If a group of astrologers all write papers endorsing astrology and then another astrologer comes along and does a meta-analysis of those, they can conclude authoritatively that astrology works. As a smart reader, you know it's nonsense, but if you are selling astrology services, you either set out to deceive people or you want to believe so badly you lose your ability to reason. 

Yet activists have exploited this manipulation technique for years. From chemicals to food to air quality, most of the claims you read, many of which have been turned into government policy, are garbage. Want to claim pesticides cause autism? A sketchy activist did just that. Zero science. Want to claim organic strawberries are healthier? That nonsense was fabricated using a meta-analysis of papers making claims like they have better 'mouth feel' - and the methodology for the meta-analysis was created by the organic-industry-funded Washington state activist who wrote the mouth feel business.(1)

▬▬▬

**TASK REQUIREMENTS:**
**a.** In the meta-analysis passage, who created the methodology for the meta-analysis on organic strawberries?
**b.** List the areas that the meta-analysis passage says most of the claims you read come from.
**c.** Resume the meta-analysis passage after its last sentence, keeping its voice and argument.
The entries that come after this passage are not needed for the work on it.

**THE DATA:**

▬▬▬

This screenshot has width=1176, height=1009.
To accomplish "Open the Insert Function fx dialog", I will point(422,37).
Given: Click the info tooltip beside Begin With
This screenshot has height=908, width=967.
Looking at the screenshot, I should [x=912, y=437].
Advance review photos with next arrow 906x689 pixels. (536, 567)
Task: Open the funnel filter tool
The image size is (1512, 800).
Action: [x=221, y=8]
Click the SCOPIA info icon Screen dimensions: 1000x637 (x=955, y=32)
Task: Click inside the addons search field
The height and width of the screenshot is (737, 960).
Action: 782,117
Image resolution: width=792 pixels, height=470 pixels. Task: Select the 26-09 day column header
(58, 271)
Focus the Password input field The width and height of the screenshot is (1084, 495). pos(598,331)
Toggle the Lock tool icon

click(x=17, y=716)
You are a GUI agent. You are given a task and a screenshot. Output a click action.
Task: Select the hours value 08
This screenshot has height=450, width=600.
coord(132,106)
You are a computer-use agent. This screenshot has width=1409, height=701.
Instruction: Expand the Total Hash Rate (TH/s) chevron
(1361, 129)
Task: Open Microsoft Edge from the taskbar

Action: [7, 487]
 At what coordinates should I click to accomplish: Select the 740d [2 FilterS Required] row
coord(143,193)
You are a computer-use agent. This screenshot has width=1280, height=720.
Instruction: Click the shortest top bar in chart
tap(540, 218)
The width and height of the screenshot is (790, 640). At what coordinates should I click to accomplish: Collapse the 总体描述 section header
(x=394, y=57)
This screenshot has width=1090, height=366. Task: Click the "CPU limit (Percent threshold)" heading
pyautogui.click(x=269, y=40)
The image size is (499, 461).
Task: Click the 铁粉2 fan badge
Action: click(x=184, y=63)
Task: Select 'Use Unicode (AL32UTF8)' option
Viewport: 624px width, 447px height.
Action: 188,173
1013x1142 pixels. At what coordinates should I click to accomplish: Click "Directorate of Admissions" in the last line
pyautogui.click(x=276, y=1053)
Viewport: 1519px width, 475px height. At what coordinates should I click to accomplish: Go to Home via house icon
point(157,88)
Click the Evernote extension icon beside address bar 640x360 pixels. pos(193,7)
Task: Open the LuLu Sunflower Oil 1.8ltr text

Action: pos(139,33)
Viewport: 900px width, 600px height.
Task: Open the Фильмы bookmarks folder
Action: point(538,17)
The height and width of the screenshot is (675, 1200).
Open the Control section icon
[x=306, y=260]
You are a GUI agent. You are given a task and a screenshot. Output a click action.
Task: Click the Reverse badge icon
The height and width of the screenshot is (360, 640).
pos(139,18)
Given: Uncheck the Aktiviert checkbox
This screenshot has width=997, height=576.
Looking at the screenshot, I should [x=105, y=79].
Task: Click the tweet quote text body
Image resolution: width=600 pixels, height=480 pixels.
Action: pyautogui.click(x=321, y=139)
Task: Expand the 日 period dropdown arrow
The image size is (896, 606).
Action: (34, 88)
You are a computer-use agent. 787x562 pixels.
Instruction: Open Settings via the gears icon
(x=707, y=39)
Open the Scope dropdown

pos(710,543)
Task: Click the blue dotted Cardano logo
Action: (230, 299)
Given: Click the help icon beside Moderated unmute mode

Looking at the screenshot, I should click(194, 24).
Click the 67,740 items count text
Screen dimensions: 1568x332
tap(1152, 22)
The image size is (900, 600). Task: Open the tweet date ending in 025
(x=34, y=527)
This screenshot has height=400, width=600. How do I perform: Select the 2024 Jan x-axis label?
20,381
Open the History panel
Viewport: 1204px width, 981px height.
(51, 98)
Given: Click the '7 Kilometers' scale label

▬▬▬

**ANSWERS BY ITEM:**
**a.** The organic-industry-funded Washington state activist who wrote the "mouth feel" material.

**b.** Chemicals, food, air quality

**c.**
Well-connected activists take it a step farther - they have a successful playbook. They get funded by an environmental organization, often run by a trial lawyer, to write a paper - X is killing us or making frogs gay or whatever - and then hand-pick data for the meta-analysis. Then they go find a high-profile person to be the "senior author" in order to help get it into a top-tier publication. While they wait, they write supporting papers citing the one they manufactured. As soon as the big paper comes out, they pay open access journals to publish the supporting papers and then send this "growing body of evidence" to A-Team political allies who will stay "on message", like Tom Philpott, and it is soon all the rage in Mother Jones.(2) 

Given that cultural milieu, it is not a surprise that ivermectin - a Nobel Prize-winning parasitic medicine for animals - became popular with people as a COVID-19 treatment. People also send infants to chiropractors, think vitamins can replace vaccines, and buy supplements made from animals on the verge of extinction. What is shocking is the angry response. Ivermectin had meta-analyses, just like thousands of suspect claims that have appeared in the New York Times science section. In the past, being critical of epidemiology claims and the inevitable meta-analyses that followed got "bro, do you even science?" responses from people who may be employed in academia, but know so little actual science they can no longer recognize that bad statistics do not make good science.(3)

Bad statistics are not science and animals are not people. They never were. It just took Republicans embracing epidemiology and animal models for a whole lot of Democrats to use some critical thinking.

It took Republicans embracing meta-analyses for academics and science journalists to see the weaknesses?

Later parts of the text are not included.